▶ [YOUR INSTRUCTIONS]: Reproduce the entries that follow, exactly and in full.

▶ [DATA EXTRACT]:
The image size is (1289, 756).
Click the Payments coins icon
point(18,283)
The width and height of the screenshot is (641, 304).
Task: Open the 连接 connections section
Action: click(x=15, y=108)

▶ [RESULT]:
The image size is (1289, 756).
Click the Payments coins icon
point(18,283)
The width and height of the screenshot is (641, 304).
Task: Open the 连接 connections section
Action: click(x=15, y=108)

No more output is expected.